Latest News

 

Supporting Portable, Reproducible Computational Science

Published on February 18, 2020 by Aaron Dubrow



The Dynamics of Plate Tectonics and Mantle Flow: From Local to Global Scales, Science 27 Aug 2010: Vol. 329, Issue 5995, pp. 1033-1038, DOI: 10.1126/science.1191223 [Credit: Georg Stadler, Michael Gurnis, Carsten Burstedde, Lucas C. Wilcox, Laura Alisic, Omar Ghattas]

Researchers who use supercomputers for science typically don't limit themselves to one system. They move their projects to whatever resources are available, often using many different systems simultaneously, in their lab, on their campus cluster, at advanced computing centers like TACC, and in the cloud.

It's not a lack of loyalty, it's just a fact of research life — opportunities are shifting and hungry scientists find what they need to get their research accomplished.

The systems researchers use aren't necessarily the same though. They may contain different hardware with different architectures, and different compilers or libraries.

This opportunistic computing paradigm creates a lot of extra work for computational scientists and system administrators – adapting old codes to work on new systems or installing software packages multiple times.
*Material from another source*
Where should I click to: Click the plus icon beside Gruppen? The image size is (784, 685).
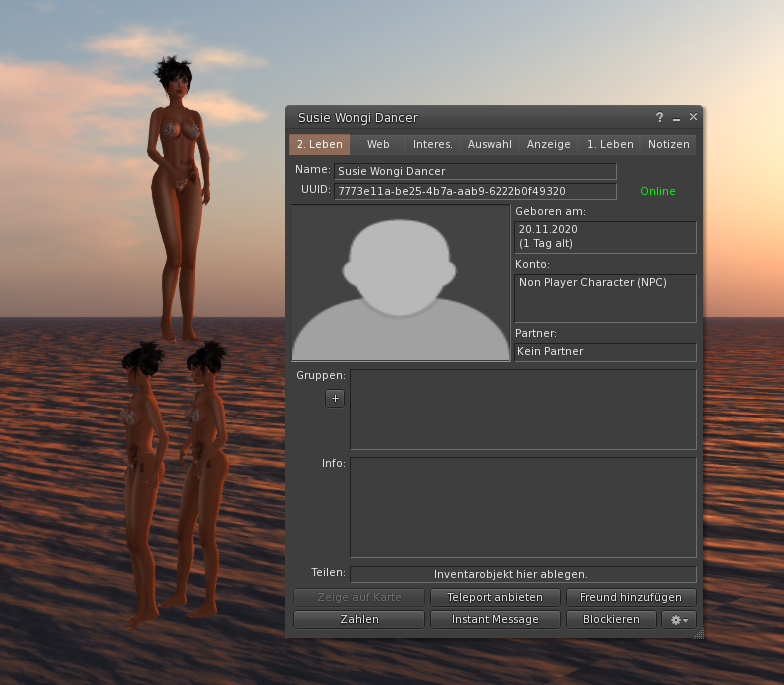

As operating systems evolve, supporting code that was developed on deprecated environments becomes a reproducibility challenge.

Isosurfaces of velocity magnitude in a flow pattern called the Taylor--Green vortex that is used to study turbulence models. [Credit: David Kamensky, Yuri Bazilevs]

In recent years, a new solution has emerged. Generically called "containers," it involves a form of isolation, where a researcher's code is packaged together with all the software dependencies in such a way that it can run at many sites without requiring recompilations. By incorporating an application's many dependencies into self-sustainable images, containers avoid a lot of problems.

Popularized by Docker in 2013, containers were quickly accepted in both the commercial and academic scientific computing arenas. TACC was an early adopter and began enabling containerized science in 2016 – first through Docker, and more recently through Singularity, which was released in 2015 by a team of researchers at Lawrence Berkeley National Laboratory, and is particularly well-suited to high-performance computers, which contain tens of thousands of tightly connected processors.

Containerized Science

Among the users of containers on TACC systems are Thomas Hughes — professor of Aerospace Engineering and Engineering Mechanics at The University of Texas at Austin and a member of the National Academies of Science and Engineering — and David Kamensky — a former member of Hughes' team, now an assistant professor at the University of California, San Diego. The pair use containers to develop predictive models of coronary artery flow and study turbulence.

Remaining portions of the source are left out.